What is Azure Data Factory?
Azure Data Factory is a cloud based data integration service that allows you to create data-driven workflows in the cloud for orchestrating and automating data movement and data transformation.
It supports us for implementing and automating ELT and ETL solutions. It is an azure service and it allows us to create data driven workflow for configuring our data movement and transformations. It is very similar to SSIS. So we can create a workflow setting up with a various components available for ELT and ETL solutions and we can schedule it just like way we have been doing with SSIS and SQL agent.
Azure Data factory supports around the 65 different source types and they can be either be on cloud or on premise and Microsoft will continue to add more and more source types.
How we can do the transformation in azure data factory there are many option as per our requirement we can use hive configuring with HDInsight and we can use U-SQL configuring with azure data analytics likewise there are many transformation are done.
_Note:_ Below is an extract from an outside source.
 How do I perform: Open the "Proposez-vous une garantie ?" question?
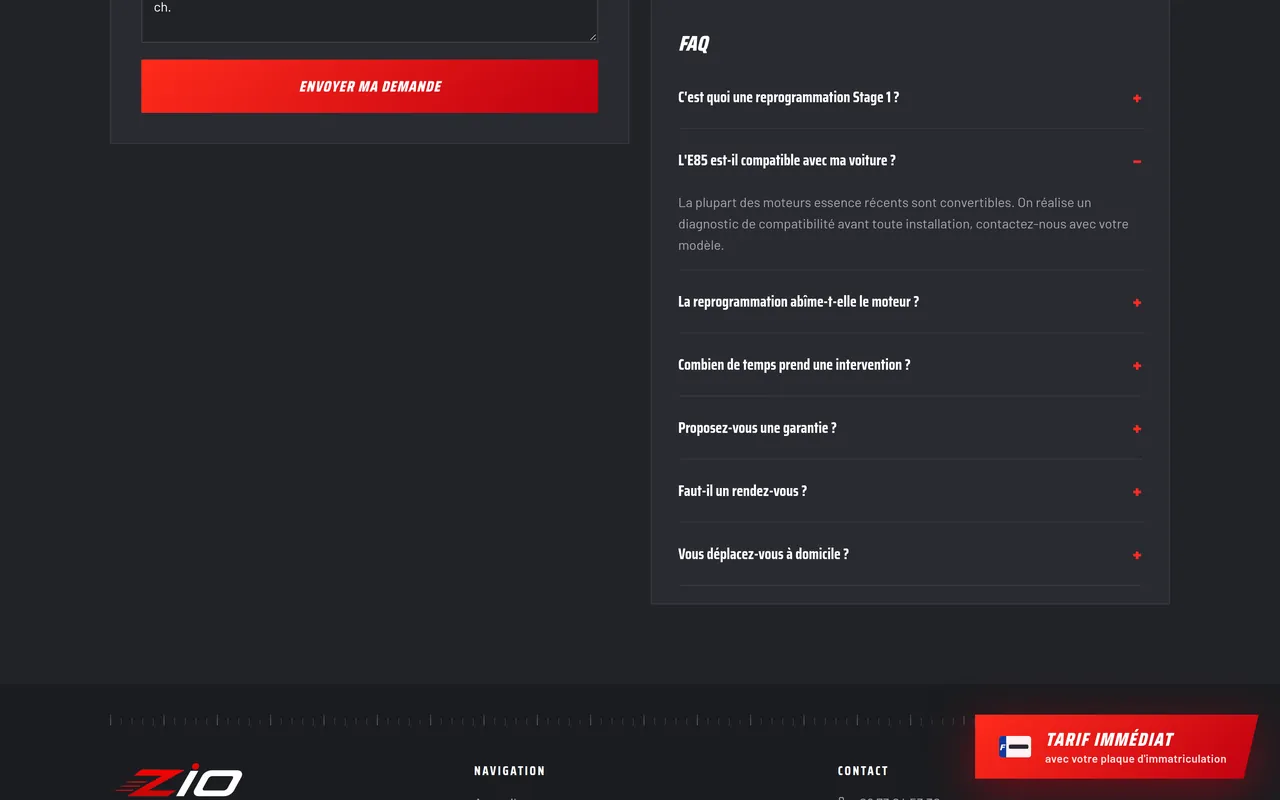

Key Components of Azure Data Factory:
Pipeline: pipeline is a collection of activities such as data extraction or processing data. Activities can be operated sequentially or in parallel.
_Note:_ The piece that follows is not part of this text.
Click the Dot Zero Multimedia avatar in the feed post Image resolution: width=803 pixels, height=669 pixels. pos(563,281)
Activity: Activity is a step or task such as copying data in a pipeline.
Three types of activity:
- Data movement activities
- Data Transformation activities
- Control activities
Dataset: Dataset is a data structure that references data need to use
Linked Services: Linked service is the connection object for source, destinations or compute resources used. Integration Runtime provides integration capabilities across different network environments.It facilitates different capabilities like:
- Data Movement
- Activity dispatch
- SSIS package execution
When you need to transfer the data between public network and private network example like datalake which public and on premise SQL server which is private then its data movement capabilities are used.
Its activity dispatch activities are used when a compute service such an Azure HDInsight or SQL server used for transformation activities.
When a SQL server integration service package or SSIS package needs to be executed in manage azure compute environment then it SSIS package execution capabilities are used.
Three integration runtime types:
Azure Type can be used only in public network and it can be used with data movement and activity dispatch activities.
Self-hosted can be used both public and private network and it can also be used with data movement and activity dispatch activities.
Azure-SSIS is also used for both public and private network but only with SSIS package execution capabilities.